Saved entries:
= = =

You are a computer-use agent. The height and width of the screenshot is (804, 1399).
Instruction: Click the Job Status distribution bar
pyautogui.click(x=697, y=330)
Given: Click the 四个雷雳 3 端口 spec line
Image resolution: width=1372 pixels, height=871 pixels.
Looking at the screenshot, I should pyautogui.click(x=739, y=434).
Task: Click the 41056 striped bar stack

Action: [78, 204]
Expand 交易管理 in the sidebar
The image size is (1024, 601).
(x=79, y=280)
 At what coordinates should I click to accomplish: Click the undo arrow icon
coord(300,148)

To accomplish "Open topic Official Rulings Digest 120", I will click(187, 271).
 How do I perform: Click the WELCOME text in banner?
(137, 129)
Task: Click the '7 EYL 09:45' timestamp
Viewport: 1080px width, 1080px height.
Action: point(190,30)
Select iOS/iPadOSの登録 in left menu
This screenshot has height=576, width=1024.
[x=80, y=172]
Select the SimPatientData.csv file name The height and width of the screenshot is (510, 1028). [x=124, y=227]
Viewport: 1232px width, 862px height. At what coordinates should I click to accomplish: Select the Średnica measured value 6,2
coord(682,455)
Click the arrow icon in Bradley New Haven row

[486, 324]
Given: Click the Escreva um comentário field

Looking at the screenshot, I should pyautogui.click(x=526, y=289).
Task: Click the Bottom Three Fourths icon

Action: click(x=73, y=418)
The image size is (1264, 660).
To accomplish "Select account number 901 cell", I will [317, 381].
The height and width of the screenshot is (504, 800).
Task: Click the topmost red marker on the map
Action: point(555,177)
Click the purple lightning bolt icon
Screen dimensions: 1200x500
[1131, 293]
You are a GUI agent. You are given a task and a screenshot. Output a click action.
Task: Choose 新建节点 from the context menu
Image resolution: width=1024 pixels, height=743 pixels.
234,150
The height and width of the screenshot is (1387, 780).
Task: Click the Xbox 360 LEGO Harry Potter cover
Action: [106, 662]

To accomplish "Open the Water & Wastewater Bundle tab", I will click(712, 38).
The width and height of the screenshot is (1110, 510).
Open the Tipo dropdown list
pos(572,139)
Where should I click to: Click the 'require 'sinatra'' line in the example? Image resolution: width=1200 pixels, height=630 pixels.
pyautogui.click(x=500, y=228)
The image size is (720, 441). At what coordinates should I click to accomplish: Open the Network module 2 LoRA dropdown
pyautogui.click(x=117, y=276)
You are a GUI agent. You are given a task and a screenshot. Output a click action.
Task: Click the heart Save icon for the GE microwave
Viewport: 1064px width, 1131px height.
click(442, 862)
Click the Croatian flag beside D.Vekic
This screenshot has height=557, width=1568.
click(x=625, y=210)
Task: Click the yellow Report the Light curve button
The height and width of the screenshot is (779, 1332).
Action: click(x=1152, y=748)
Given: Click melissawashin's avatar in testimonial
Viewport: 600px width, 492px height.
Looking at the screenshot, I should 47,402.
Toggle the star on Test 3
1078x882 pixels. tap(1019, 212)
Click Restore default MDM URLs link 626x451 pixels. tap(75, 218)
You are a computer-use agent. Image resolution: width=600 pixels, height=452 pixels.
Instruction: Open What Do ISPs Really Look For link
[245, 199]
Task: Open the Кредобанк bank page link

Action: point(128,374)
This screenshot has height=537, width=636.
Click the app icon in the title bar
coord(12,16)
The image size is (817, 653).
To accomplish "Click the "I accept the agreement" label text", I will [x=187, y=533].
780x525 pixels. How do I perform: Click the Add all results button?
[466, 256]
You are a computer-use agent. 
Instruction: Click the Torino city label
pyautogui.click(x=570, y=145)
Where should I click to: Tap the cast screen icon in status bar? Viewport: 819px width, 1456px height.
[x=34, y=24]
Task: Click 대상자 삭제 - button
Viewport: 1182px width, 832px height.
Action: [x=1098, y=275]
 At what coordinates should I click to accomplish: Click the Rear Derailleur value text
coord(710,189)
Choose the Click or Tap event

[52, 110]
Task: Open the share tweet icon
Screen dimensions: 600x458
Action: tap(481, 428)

= = =

[Exercise]
Transcribe each record above exactly. Skip none.

[Answer to the exercise]
You are a computer-use agent. The height and width of the screenshot is (804, 1399).
Instruction: Click the Job Status distribution bar
pyautogui.click(x=697, y=330)
Given: Click the 四个雷雳 3 端口 spec line
Image resolution: width=1372 pixels, height=871 pixels.
Looking at the screenshot, I should pyautogui.click(x=739, y=434).
Task: Click the 41056 striped bar stack

Action: [78, 204]
Expand 交易管理 in the sidebar
The image size is (1024, 601).
(x=79, y=280)
 At what coordinates should I click to accomplish: Click the undo arrow icon
coord(300,148)

To accomplish "Open topic Official Rulings Digest 120", I will click(187, 271).
 How do I perform: Click the WELCOME text in banner?
(137, 129)
Task: Click the '7 EYL 09:45' timestamp
Viewport: 1080px width, 1080px height.
Action: point(190,30)
Select iOS/iPadOSの登録 in left menu
This screenshot has height=576, width=1024.
[x=80, y=172]
Select the SimPatientData.csv file name The height and width of the screenshot is (510, 1028). [x=124, y=227]
Viewport: 1232px width, 862px height. At what coordinates should I click to accomplish: Select the Średnica measured value 6,2
coord(682,455)
Click the arrow icon in Bradley New Haven row

[486, 324]
Given: Click the Escreva um comentário field

Looking at the screenshot, I should pyautogui.click(x=526, y=289).
Task: Click the Bottom Three Fourths icon

Action: click(x=73, y=418)
The image size is (1264, 660).
To accomplish "Select account number 901 cell", I will [317, 381].
The height and width of the screenshot is (504, 800).
Task: Click the topmost red marker on the map
Action: point(555,177)
Click the purple lightning bolt icon
Screen dimensions: 1200x500
[1131, 293]
You are a GUI agent. You are given a task and a screenshot. Output a click action.
Task: Choose 新建节点 from the context menu
Image resolution: width=1024 pixels, height=743 pixels.
234,150
The height and width of the screenshot is (1387, 780).
Task: Click the Xbox 360 LEGO Harry Potter cover
Action: [106, 662]

To accomplish "Open the Water & Wastewater Bundle tab", I will click(712, 38).
The width and height of the screenshot is (1110, 510).
Open the Tipo dropdown list
pos(572,139)
Where should I click to: Click the 'require 'sinatra'' line in the example? Image resolution: width=1200 pixels, height=630 pixels.
pyautogui.click(x=500, y=228)
The image size is (720, 441). At what coordinates should I click to accomplish: Open the Network module 2 LoRA dropdown
pyautogui.click(x=117, y=276)
You are a GUI agent. You are given a task and a screenshot. Output a click action.
Task: Click the heart Save icon for the GE microwave
Viewport: 1064px width, 1131px height.
click(442, 862)
Click the Croatian flag beside D.Vekic
This screenshot has height=557, width=1568.
click(x=625, y=210)
Task: Click the yellow Report the Light curve button
The height and width of the screenshot is (779, 1332).
Action: click(x=1152, y=748)
Given: Click melissawashin's avatar in testimonial
Viewport: 600px width, 492px height.
Looking at the screenshot, I should 47,402.
Toggle the star on Test 3
1078x882 pixels. tap(1019, 212)
Click Restore default MDM URLs link 626x451 pixels. tap(75, 218)
You are a computer-use agent. Image resolution: width=600 pixels, height=452 pixels.
Instruction: Open What Do ISPs Really Look For link
[245, 199]
Task: Open the Кредобанк bank page link

Action: point(128,374)
This screenshot has height=537, width=636.
Click the app icon in the title bar
coord(12,16)
The image size is (817, 653).
To accomplish "Click the "I accept the agreement" label text", I will [x=187, y=533].
780x525 pixels. How do I perform: Click the Add all results button?
[466, 256]
You are a computer-use agent. 
Instruction: Click the Torino city label
pyautogui.click(x=570, y=145)
Where should I click to: Tap the cast screen icon in status bar? Viewport: 819px width, 1456px height.
[x=34, y=24]
Task: Click 대상자 삭제 - button
Viewport: 1182px width, 832px height.
Action: [x=1098, y=275]
 At what coordinates should I click to accomplish: Click the Rear Derailleur value text
coord(710,189)
Choose the Click or Tap event

[52, 110]
Task: Open the share tweet icon
Screen dimensions: 600x458
Action: tap(481, 428)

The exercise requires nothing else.